What you need to do: Duplicate, word for word, the portion of the thread on design and development roles starting at "Having said that, maybe" and ending at "that allows this.".

Page:

I used to teach at a UX grad program where students were required to learn both design and development. But doing both on the same project was almost always a mistake -- the designer has to deeply understand and advocate for the end-user's mental model while the developer has to deeply understand the technical model and constraints. Attempting to do both often end up conflating them or compromising on at least one of them.

Sort of like how many lawyers are skilled enough to handle either prosecution or defense but few do both on the same case.

I think there's a Nielsen/Norman article on this but can't find it at the moment.

1 comments

I think it takes really senior designer/developer that can do both solo. Those people exists but still it's better to be responsible only for just one because it's tiring and demanding.

The best people added the other skill over time after they have been already excellent in main one (in my experience mostly designers learned to code rarely it goes other way). But teaching it from start side by side as equal seems like it would slow down the process. That doesn't mean i wouldn't want designers to learn to code from the start but just keep it simple at first.

Of the hundreds of my students and coworkers who had both design and development skills, only a few could fill both roles on the same project without compromising on either.

But when hiring I rarely bother reaching out to them. It's not just that being responsible for both is tiring or demanding, but a project team that dedicates one person to each role delivers faster than a team with one person wearing both hats. And given that people who can do both well at the same time on the same project are exceedingly rare, they typically earn high six figures (or comparable equity) so there's not much in the way of cost savings either.

Having said that, maybe it'd be worth it for a founder or an early employee where there is a strong pressure to maintain a low headcount?

On the other hand someone who can do both code and design has huge advantage of knowing where to cut corners, how to use platform features effectively and thus higher chance to make robust solution. But you need to have envinroment that allows this.
Perhaps, though personally I haven't found that to be an advantage compared to having two separate roles with decent communication skills.

Data listing:

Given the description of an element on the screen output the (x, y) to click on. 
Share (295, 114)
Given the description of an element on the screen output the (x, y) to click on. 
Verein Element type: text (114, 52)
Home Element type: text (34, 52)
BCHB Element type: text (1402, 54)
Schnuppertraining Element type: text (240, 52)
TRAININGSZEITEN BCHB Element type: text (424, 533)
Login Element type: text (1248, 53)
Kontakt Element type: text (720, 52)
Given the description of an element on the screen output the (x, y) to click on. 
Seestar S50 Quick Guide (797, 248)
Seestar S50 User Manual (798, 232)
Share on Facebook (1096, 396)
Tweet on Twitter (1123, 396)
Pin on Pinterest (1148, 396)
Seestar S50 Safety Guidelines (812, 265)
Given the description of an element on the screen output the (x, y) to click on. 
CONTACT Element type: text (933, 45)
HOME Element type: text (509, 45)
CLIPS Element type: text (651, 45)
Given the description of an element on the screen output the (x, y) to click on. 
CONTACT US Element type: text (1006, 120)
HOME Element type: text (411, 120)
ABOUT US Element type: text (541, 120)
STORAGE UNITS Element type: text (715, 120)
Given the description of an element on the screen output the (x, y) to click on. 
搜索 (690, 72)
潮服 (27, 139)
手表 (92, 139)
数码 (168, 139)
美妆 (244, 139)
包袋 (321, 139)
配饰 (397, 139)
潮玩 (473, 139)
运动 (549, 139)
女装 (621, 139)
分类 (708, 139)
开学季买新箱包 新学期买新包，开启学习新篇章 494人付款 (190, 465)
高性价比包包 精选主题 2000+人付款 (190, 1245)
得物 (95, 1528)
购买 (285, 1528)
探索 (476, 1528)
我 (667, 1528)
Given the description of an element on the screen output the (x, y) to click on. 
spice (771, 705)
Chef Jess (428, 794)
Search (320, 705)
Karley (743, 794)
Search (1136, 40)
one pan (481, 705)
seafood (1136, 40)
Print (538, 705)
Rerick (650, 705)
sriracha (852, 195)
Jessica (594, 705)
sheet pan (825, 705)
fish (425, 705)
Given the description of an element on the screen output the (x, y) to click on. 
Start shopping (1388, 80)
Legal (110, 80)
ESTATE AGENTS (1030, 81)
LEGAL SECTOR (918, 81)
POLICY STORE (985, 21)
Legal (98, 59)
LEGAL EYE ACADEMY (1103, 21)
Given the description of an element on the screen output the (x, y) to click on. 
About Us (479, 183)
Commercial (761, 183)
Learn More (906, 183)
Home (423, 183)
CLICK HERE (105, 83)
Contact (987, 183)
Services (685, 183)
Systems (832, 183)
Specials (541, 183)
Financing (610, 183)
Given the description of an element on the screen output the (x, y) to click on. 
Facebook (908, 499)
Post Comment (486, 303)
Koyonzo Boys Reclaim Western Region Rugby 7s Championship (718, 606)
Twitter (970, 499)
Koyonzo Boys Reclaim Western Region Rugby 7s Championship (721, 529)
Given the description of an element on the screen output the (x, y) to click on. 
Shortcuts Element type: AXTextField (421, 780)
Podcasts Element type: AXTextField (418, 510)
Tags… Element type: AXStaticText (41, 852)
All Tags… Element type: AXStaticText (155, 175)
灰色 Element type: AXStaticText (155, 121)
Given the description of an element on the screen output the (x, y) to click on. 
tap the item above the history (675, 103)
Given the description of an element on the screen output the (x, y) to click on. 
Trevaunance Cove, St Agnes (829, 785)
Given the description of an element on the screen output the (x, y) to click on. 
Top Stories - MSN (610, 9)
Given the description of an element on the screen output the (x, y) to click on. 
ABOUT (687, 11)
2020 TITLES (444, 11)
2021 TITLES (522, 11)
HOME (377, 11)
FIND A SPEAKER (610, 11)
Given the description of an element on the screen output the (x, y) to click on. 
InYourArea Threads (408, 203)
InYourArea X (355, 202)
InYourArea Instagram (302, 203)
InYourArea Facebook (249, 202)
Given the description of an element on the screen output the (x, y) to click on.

The response:
Having said that, maybe it'd be worth it for a founder or an early employee where there is a strong pressure to maintain a low headcount?

On the other hand someone who can do both code and design has huge advantage of knowing where to cut corners, how to use platform features effectively and thus higher chance to make robust solution. But you need to have envinroment that allows this.